Mangez le si vous voulez

5 Octobre 2012 , Rédigé par Eric George Publié dans #Théo en culture

Mangez-le.jpgLe crucifié du Golgotha - collègue d'Alain - pend au mur.

Jean Teulé

 

Une belle journée d'août 1870, Alain de Moneys se rend à la foire de Hautefaye. Il n'en reviendra pas. Il sera battu, torturé puis brûlé par une foule comprenant des voisins et des amis. La lecture du récit de cet horrible fait-divers est à peu près aussi éprouvante que le visionnage de La passion du Christ ( peut être même plus : les mots désamorcent moins la violence et l'horreur que les images). Pourtant, ce n'est pas au Calvaire que je pense en lisant Jean Teulé, mais plutôt au double assassinat d’Echirolle, un autre meurtre collectif de victimes identifiées comme représentant l'autre. Sofiane et Kevin ont sans doute été tués parce qu'ils venaient de l'autre quartier, Alain de Moneys a été tué par une foule qui avait décidé de faire de lui un prussien…

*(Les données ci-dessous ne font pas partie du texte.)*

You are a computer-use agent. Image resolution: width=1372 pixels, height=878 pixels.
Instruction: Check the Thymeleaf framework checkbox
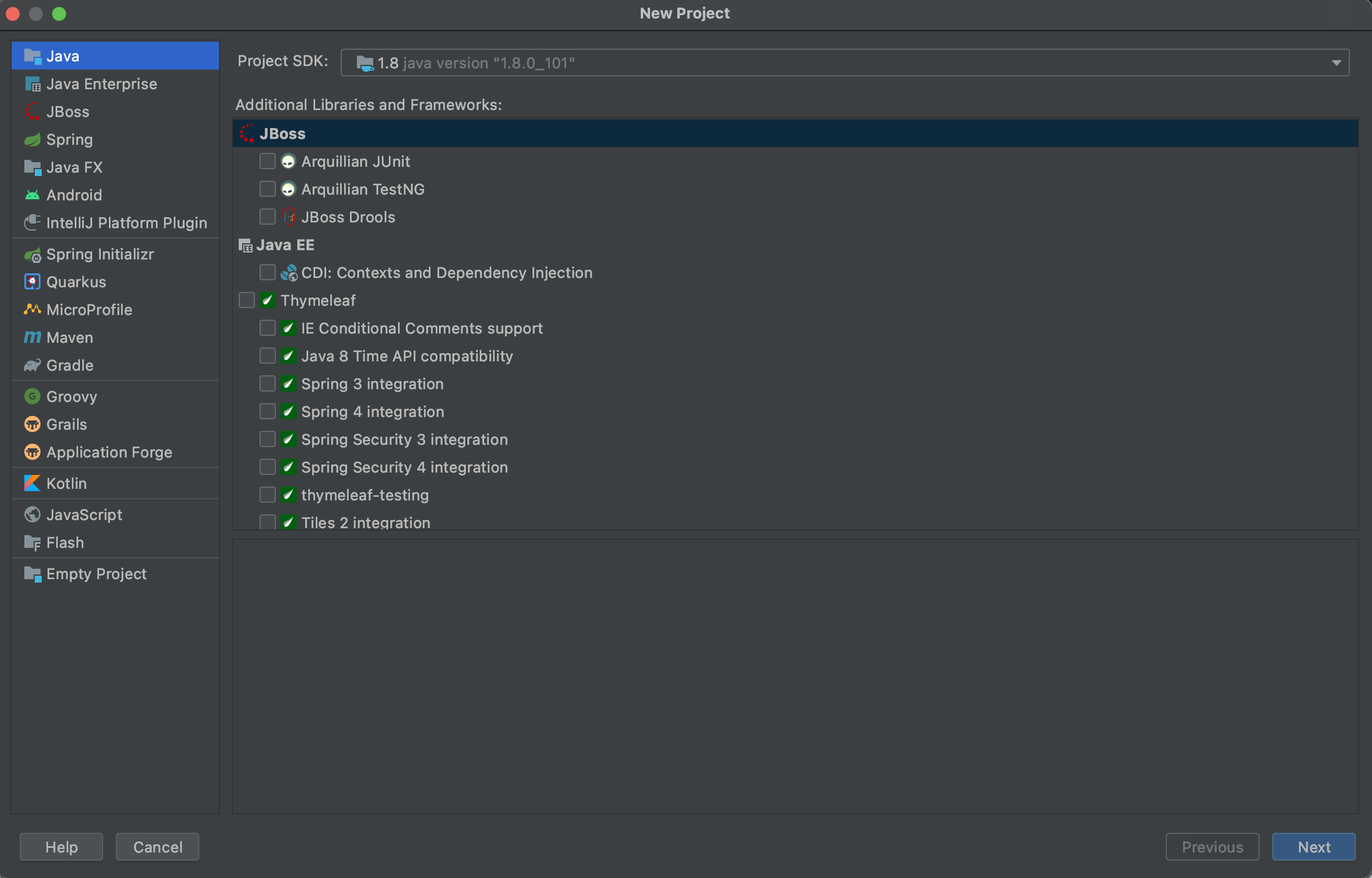pos(247,300)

Teulé nous dépeint bien l'aveuglement de cette foule, son invraisemblable incapacité à reconnaître Alain de Moneys, connu et apprécié sous les traits de celui qui lui a été désigné comme prussien. En ce temps de canicule et de guerre, il fallait un bouc émissaire.

Mais de manière tacite, le récit de Teulé nous interroge : le lynchage d'Alain de Moneys nous aurait-il paru moins atroce si celui-ci avait vraiment été un prussien, s'il avait vraiment crié "A  bas la France" ? Peut-être après tout ce crime aurait été moins atroce parce que moins incompréhensible. Torturer le jeune et sympathique Alain de Moneys nous paraît une folie alors que s'agissant d'un sympathisant prussien, l'opinion publique de l'époque aurait été moins révoltée ( sans doute se serait-elle contenté de grincer les sourcils face à l'excès), et à supposer que le fait divers soit remonté jusqu'à nous, nous serions contenté d'évoquer la barbarie d'une époque révolue ( fin du XIXe siècle !).

Poser la question sous cet angle, c'est nous confronter à notre propre pulsion de violence, à ce feu qui couve sourdement en nous et ne demande qu'à s'embraser pourvu qu'on lui présente une victime qu'on pourrait ne plus identifier comme humaine.

Finalement, nous pousser à toujours reconnaître l'autre comme un prochain, comme à l’image de Dieu, comme un visage du Christ, comme un frère est peut-être la seule barrière efficace contre la violence.